■ CONSIGNES
Réécrivez les lignes de toutes les entrées ci-dessous en liste numérotée, sans les lignes vides. Laissez les images de côté dans votre réponse.

■ ENTRÉES FOURNIES
__________________________________________________
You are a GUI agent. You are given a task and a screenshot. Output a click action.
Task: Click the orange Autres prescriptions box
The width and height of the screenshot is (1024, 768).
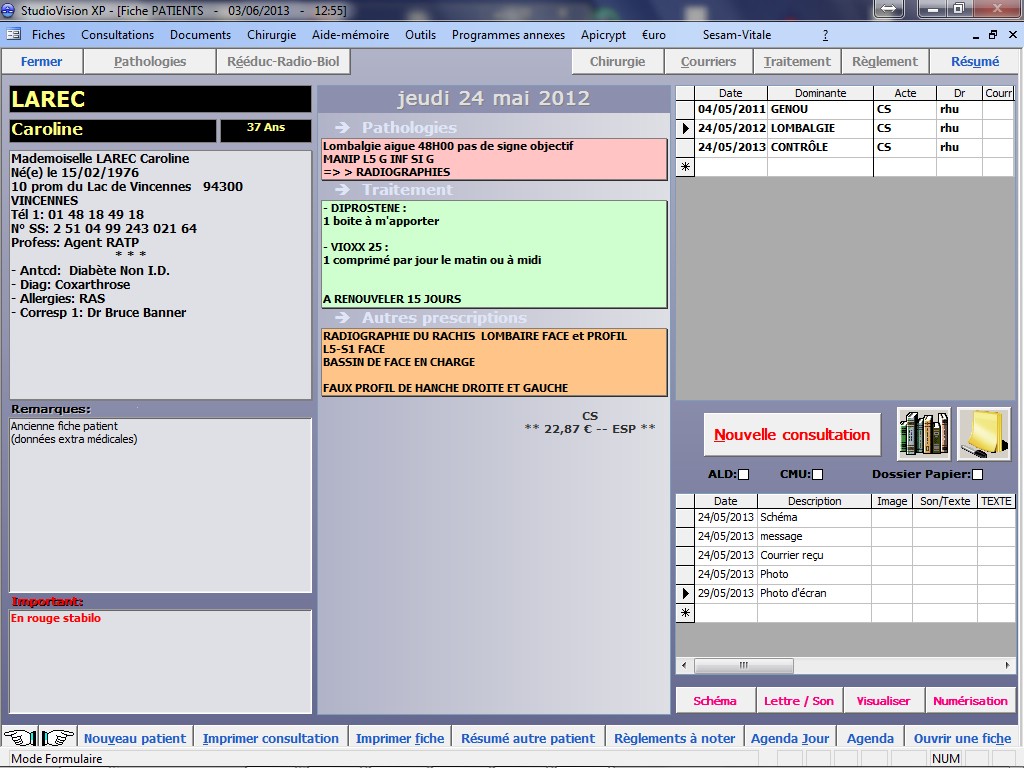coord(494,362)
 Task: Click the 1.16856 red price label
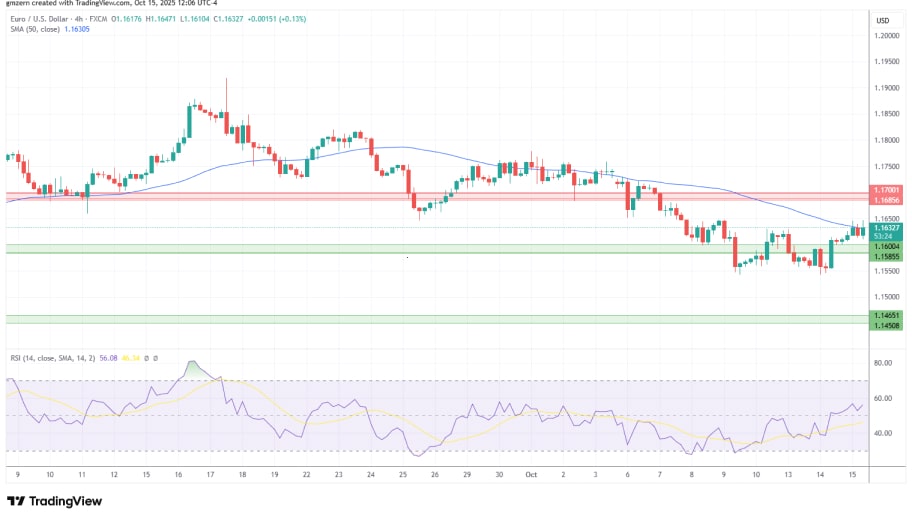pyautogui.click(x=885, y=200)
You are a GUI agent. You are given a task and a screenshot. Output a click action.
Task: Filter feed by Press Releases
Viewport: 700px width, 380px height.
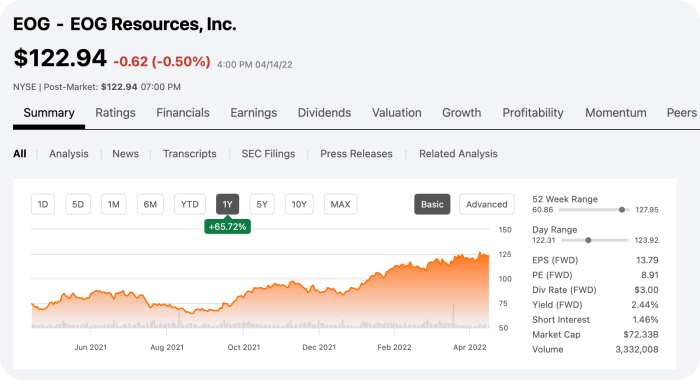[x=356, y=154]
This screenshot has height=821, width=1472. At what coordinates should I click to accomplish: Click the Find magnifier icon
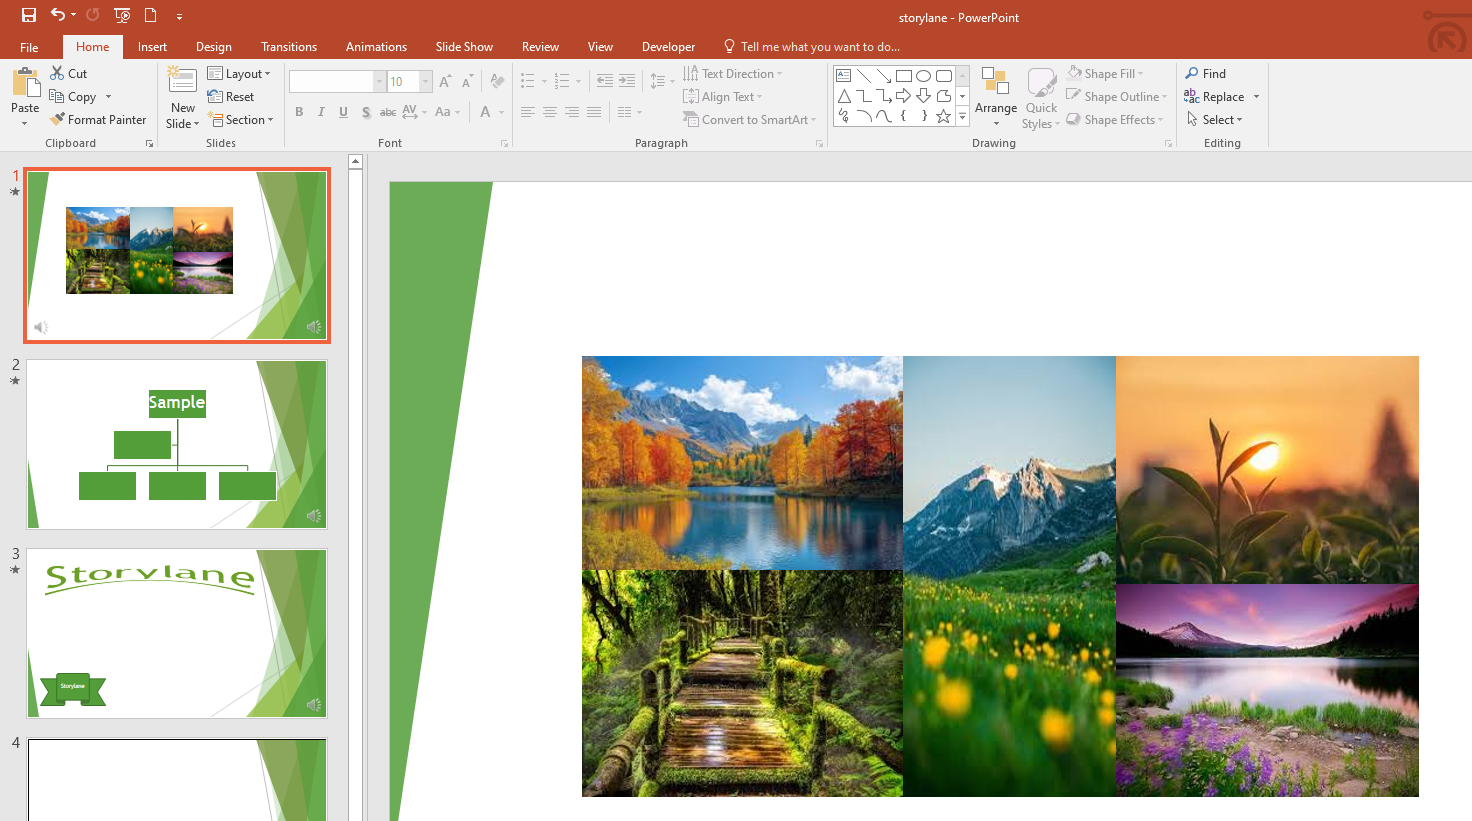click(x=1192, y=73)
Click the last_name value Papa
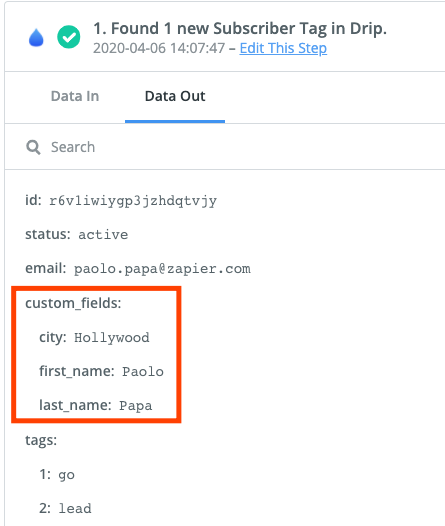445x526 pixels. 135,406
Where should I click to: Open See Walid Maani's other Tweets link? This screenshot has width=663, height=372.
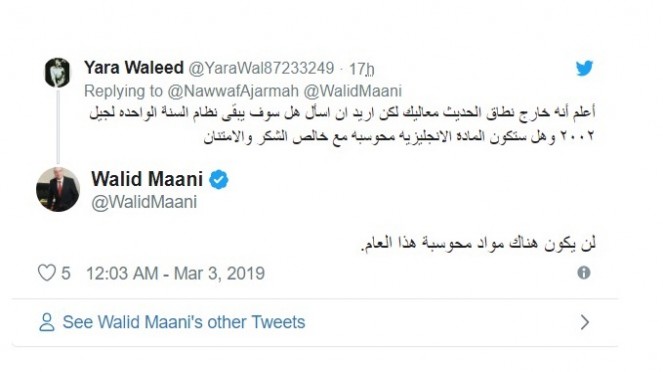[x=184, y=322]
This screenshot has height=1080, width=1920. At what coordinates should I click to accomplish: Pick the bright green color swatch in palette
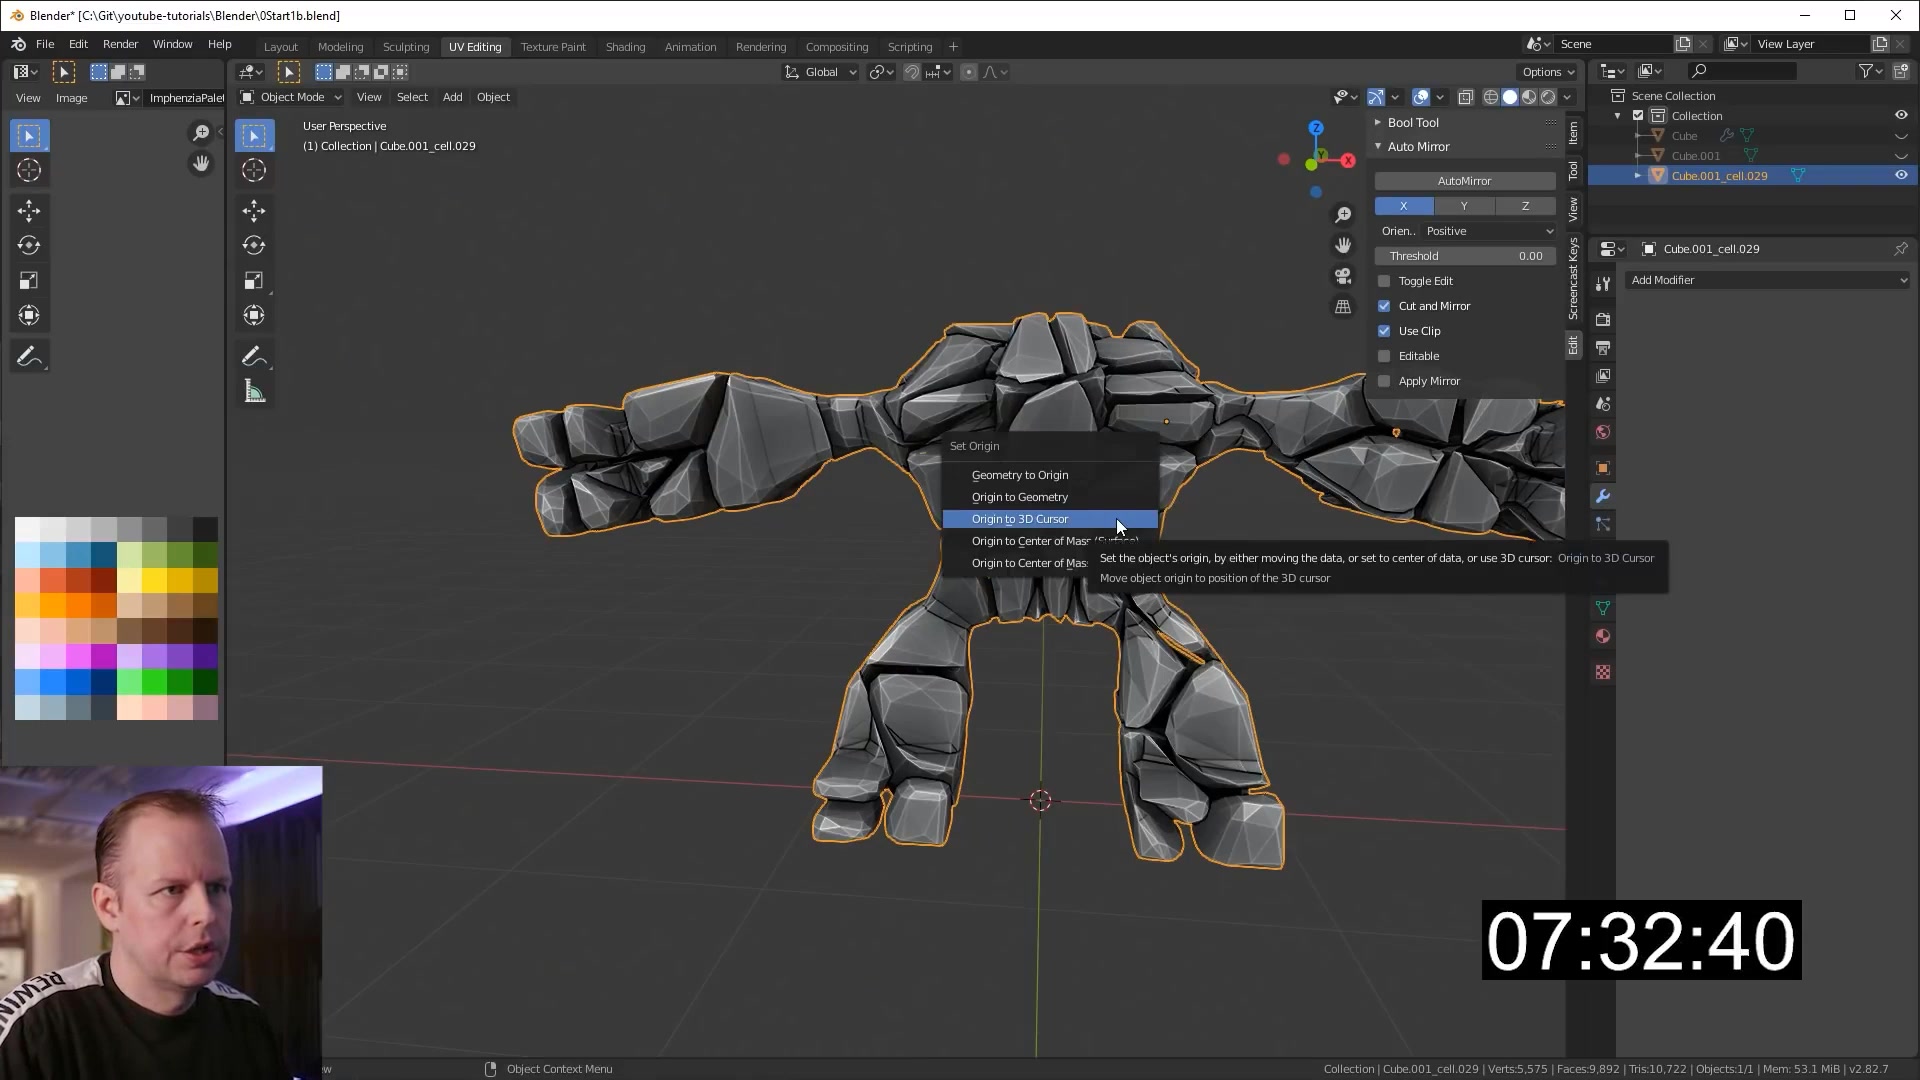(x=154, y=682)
__________________________________________________
■ RÉSULTAT
1. You are a GUI agent. You are given a task and a screenshot. Output a click action.
2. Task: Click the orange Autres prescriptions box
3. The width and height of the screenshot is (1024, 768).
4. coord(494,362)
5.  Task: Click the 1.16856 red price label
6. pyautogui.click(x=885, y=200)
7. You are a GUI agent. You are given a task and a screenshot. Output a click action.
8. Task: Filter feed by Press Releases
9. Viewport: 700px width, 380px height.
10. [x=356, y=154]
11. This screenshot has height=821, width=1472. At what coordinates should I click to accomplish: Click the Find magnifier icon
12. click(x=1192, y=73)
13. Click the last_name value Papa
14. 445x526 pixels. 135,406
15. Where should I click to: Open See Walid Maani's other Tweets link? This screenshot has width=663, height=372.
16. [x=184, y=322]
17. This screenshot has height=1080, width=1920. At what coordinates should I click to accomplish: Pick the bright green color swatch in palette
18. (x=154, y=682)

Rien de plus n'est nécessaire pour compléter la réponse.